Deixando com algum esforço aquele fascinante e singular microcosmos para retomar a minha habitual peregrinação, era invariavelmente surpreendido pelo profundo contraste entre o mundo do artesanal e os ‘tempos modernos’ da produção em série que o âmago da fábrica encerrava: a divisão de colchoaria possuía outra trama, ritmo, enredamentos. De súbito, os sons, cheiros, toque e sabores eram intensificados, metálicos e frios. Aqui a máquina suplantava o homem, que unicamente a assistia, apressurado ator desempenhando um pulsar de ações precisas, mecânicas, rigorosas, como testemunha resignada da vitória da ciência sobre o reino da arte. E aqueles artesãos que pouco tempo antes tinham um porte e uma mímica serena e sóbria eram repentinamente substituídos por operários robustos e irrefreáveis, modelos do progresso que dispensavam os adornos do espírito e do belo em nome da perfeição maquinal. Em suma, o triunfo do império da razão sobre o império dos sentidos.

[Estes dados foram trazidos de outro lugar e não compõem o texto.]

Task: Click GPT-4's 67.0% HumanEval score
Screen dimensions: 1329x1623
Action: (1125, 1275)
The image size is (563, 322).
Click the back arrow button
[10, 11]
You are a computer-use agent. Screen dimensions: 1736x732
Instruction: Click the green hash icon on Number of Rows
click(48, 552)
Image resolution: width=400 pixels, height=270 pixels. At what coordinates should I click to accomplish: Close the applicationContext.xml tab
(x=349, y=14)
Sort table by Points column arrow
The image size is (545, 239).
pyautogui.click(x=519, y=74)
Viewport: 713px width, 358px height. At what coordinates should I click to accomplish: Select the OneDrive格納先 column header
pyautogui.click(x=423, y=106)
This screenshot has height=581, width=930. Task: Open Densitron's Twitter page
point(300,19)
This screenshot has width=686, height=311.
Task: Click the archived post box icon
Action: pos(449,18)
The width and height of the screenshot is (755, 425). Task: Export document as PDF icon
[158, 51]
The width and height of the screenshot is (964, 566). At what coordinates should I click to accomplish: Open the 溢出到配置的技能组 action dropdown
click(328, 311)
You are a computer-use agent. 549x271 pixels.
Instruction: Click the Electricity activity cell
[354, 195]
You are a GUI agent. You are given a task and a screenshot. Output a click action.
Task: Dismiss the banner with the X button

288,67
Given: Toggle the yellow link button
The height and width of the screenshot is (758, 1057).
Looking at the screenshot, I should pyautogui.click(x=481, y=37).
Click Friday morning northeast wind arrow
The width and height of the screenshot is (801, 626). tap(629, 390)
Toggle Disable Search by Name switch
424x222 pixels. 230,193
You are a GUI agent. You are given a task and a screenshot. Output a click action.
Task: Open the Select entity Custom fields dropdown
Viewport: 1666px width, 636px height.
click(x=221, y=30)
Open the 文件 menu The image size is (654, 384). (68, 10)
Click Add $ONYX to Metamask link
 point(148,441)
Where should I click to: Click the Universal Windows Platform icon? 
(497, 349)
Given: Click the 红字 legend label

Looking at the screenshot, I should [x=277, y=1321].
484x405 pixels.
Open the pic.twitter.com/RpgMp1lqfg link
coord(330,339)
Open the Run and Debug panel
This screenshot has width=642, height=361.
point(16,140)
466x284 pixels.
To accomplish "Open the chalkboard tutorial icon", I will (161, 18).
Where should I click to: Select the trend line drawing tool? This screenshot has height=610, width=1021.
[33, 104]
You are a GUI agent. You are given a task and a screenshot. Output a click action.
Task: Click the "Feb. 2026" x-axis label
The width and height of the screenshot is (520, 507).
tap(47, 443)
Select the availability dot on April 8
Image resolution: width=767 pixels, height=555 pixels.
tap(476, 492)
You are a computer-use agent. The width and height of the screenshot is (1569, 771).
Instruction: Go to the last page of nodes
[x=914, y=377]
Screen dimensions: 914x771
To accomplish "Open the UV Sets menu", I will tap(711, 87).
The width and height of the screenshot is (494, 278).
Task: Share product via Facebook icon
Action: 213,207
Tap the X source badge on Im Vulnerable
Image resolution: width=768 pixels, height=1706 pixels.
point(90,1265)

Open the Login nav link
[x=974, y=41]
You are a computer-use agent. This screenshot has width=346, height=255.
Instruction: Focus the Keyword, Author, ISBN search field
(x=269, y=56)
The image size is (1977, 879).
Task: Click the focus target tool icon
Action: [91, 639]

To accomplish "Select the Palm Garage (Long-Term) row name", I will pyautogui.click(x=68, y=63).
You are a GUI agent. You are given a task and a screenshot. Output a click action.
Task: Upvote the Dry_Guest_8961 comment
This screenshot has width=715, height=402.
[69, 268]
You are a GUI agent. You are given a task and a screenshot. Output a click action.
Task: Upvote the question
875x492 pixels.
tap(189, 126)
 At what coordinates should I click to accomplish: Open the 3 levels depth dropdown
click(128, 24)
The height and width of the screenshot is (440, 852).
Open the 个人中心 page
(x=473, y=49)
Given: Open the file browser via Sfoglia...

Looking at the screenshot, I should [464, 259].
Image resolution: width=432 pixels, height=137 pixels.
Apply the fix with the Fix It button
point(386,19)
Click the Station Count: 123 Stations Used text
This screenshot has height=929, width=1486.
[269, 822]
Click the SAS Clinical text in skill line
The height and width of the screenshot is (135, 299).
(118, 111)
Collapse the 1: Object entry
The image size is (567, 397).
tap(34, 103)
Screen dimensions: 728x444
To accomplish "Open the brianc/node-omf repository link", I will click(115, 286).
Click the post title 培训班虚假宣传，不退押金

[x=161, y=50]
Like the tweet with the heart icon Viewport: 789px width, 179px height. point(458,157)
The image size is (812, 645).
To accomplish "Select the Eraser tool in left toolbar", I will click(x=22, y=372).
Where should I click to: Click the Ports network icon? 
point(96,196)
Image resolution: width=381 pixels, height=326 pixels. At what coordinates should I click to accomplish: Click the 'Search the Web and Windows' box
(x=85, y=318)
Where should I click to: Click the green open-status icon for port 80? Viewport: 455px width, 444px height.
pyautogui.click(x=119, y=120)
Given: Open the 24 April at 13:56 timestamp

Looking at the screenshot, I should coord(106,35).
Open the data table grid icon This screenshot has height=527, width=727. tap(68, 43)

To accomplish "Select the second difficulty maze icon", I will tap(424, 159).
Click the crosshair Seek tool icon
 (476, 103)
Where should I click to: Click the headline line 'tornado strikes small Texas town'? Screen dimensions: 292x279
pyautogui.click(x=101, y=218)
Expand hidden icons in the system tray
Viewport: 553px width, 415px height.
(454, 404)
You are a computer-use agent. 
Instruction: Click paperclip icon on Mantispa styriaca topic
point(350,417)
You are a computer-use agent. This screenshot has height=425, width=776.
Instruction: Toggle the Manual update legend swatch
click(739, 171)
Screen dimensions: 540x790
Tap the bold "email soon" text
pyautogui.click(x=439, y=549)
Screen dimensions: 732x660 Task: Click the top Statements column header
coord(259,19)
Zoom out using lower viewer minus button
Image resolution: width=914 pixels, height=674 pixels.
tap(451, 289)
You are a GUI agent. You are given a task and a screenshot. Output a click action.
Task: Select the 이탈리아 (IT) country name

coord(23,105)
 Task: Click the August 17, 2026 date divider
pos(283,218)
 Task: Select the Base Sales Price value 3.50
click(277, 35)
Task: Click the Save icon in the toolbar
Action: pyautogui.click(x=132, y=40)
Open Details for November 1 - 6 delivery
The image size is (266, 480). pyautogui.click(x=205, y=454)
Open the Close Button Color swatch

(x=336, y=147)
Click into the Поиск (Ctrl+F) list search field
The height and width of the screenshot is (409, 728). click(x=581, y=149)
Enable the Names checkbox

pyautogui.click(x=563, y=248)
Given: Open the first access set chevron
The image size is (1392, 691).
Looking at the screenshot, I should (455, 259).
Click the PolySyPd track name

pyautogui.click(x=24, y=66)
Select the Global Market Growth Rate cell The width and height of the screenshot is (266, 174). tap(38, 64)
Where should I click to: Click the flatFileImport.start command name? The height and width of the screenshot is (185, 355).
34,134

A divisão de colchoaria ocupava a maior fração dos 10 000 metros quadrados da fábrica. Com exclusão do arame de aço, da espuma de borracha e do elegante tecido adamascado de origem belga, tudo era preparado localmente: as bobines de arame usado para fabrico das molas eram temperadas em estufas de alta temperatura, e o arame moldado por máquinas que as rolavam em espiral de formato helicoidal. A estrutura do colchão era montada com arame de aço mais grosso, onde um esparguete de molas de diferentes bitolas e resistência eram justapostas formando a caixa, ou o esqueleto, do colchão. Completada essa fase intermédia, o mesmo era transferido para outro operário e outra mesa de trabalho onde o enchimento era feito em camadas que incluíam a espuma de borracha, o tampo feito de um espesso feltro de algodão, a entretela, e um mais fino acolchoado exterior num tecido adamascado, bordado num padrão geométrico. O colchão era finalmente fechado numa mesa giratória com uma máquina de costura, que rodava em torno do perímetro exterior do colchão, completando o topo e adicionando a faixa lateral com quatro pegas e diversas cápsulas plásticas perfuradas, espalhadas ao longo da faixa, permitindo assim que o colchão pudesse ‘respirar’.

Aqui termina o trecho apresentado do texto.